--- start Given passage ---
For around four years I have been building a portfolio of 30 stocks and I would like to calculate the portfolio returns as accurately as possible over that period.

On a Google Sheet, I have tracked all the purchases, sales and dividends for these stocks during the time I owned them. There are situations in which I have purchased, received dividends from and then sold companies fully - therefore I don’t own them now. In other words they are not in my current portfolio.

In order to calculate the returns for this portfolio, I have used the XIRR formula where I consider any purchases of stocks as negative cash flow amounts and any sales as positive cash flows (the same for existing companies in the portfolio). Along with this I have dates of these transactions and put today’s date for any stocks I currently still hold as if they were to be sold today.

After all this, I get an annualised return of around 3% returns. However I am not convinced this is actually the case - with a due sense of modesty. Yes, there have been losers, but there have been many more and much larger winners, especially in recent times.
--- end Given passage ---
--- start Data lines ---
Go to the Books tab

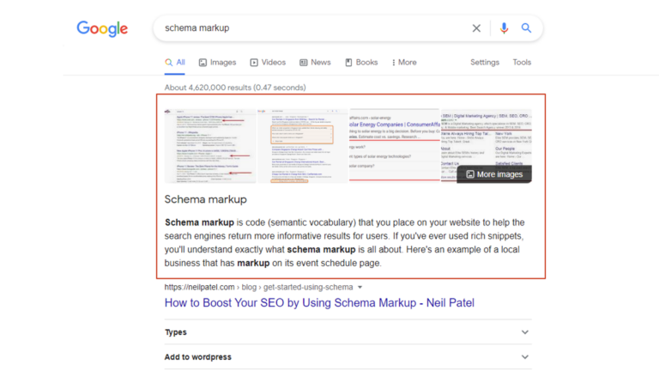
--- end Data lines ---
--- start Data lines ---
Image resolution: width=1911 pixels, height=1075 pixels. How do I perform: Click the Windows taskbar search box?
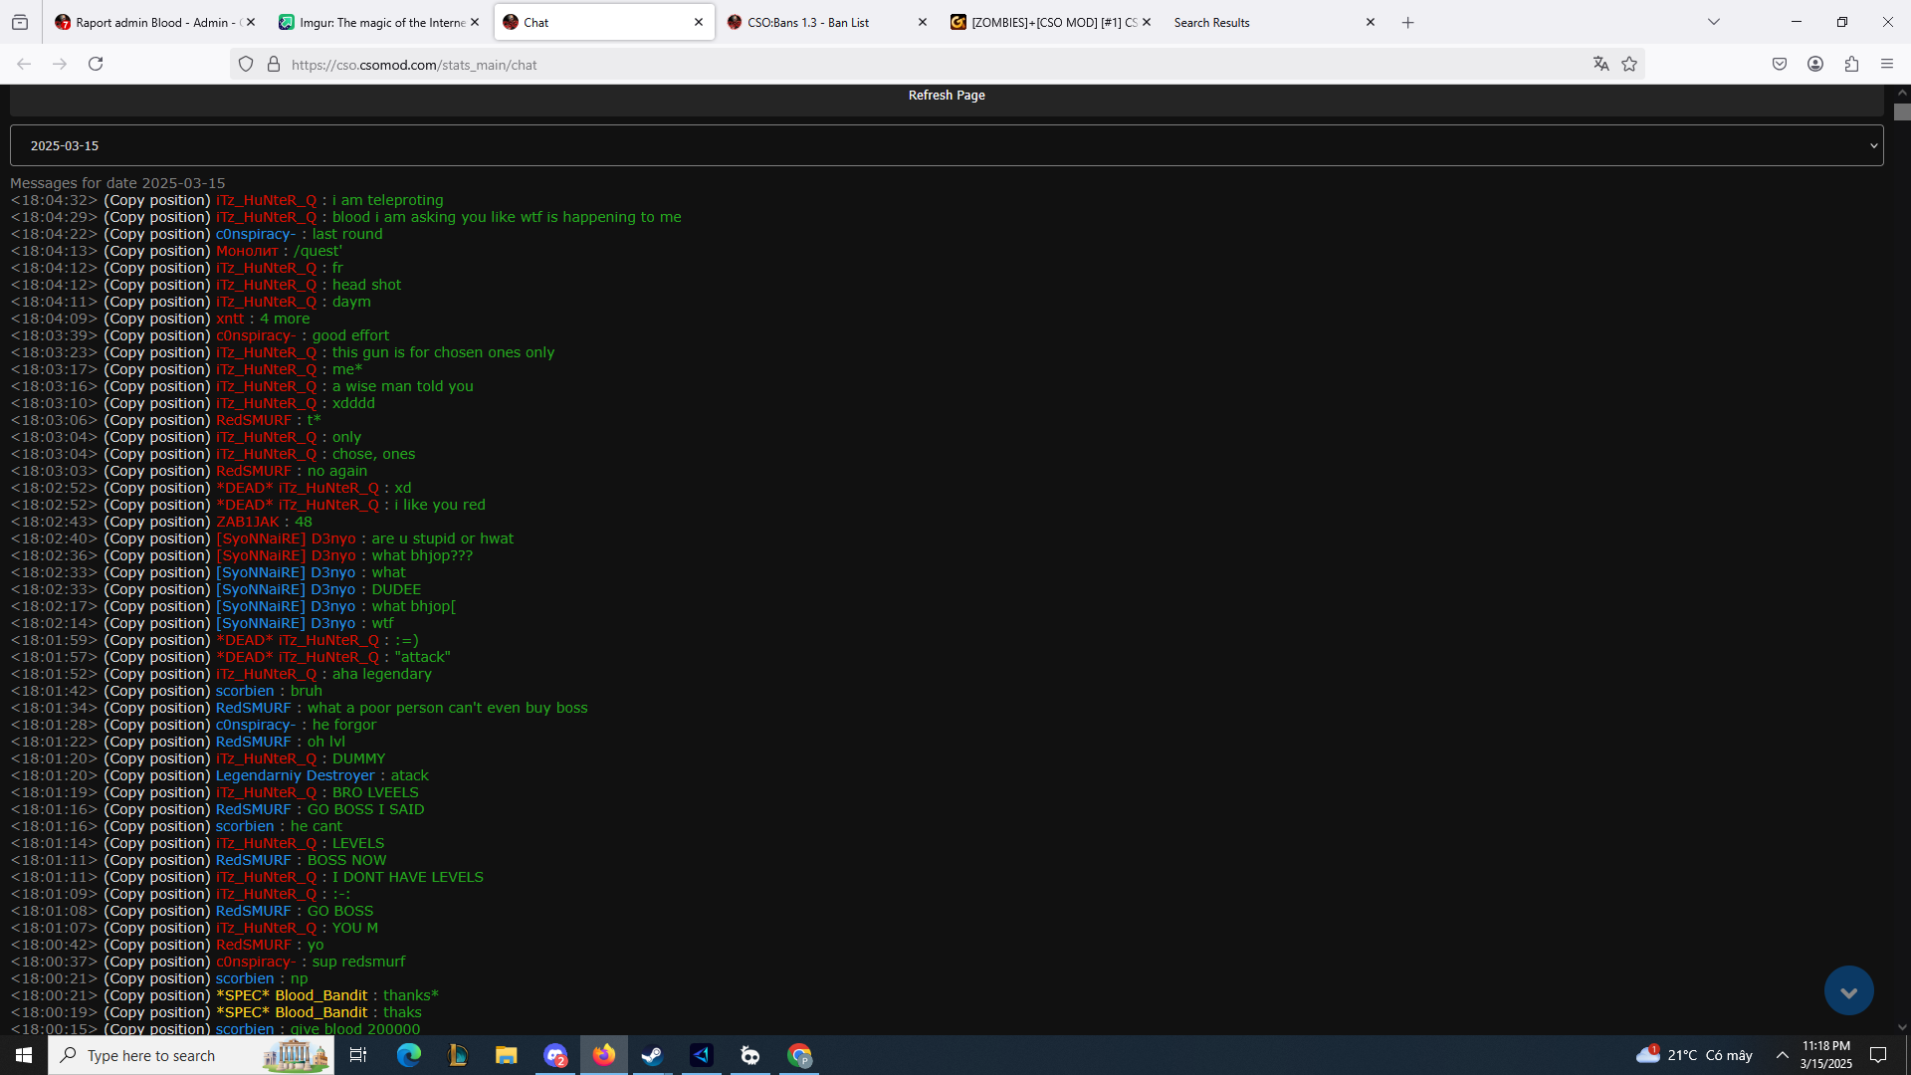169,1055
--- end Data lines ---
_The tasks_
**A)** In the portfolio returns passage, roughly what annualized return does the XIRR calculation give?
**B)** Reproduce the portfolio returns passage starting at "In order to" and ending at "in recent times.".

_Exercise results_
**A)** Around 3%.

**B)**
In order to calculate the returns for this portfolio, I have used the XIRR formula where I consider any purchases of stocks as negative cash flow amounts and any sales as positive cash flows (the same for existing companies in the portfolio). Along with this I have dates of these transactions and put today’s date for any stocks I currently still hold as if they were to be sold today.

After all this, I get an annualised return of around 3% returns. However I am not convinced this is actually the case - with a due sense of modesty. Yes, there have been losers, but there have been many more and much larger winners, especially in recent times.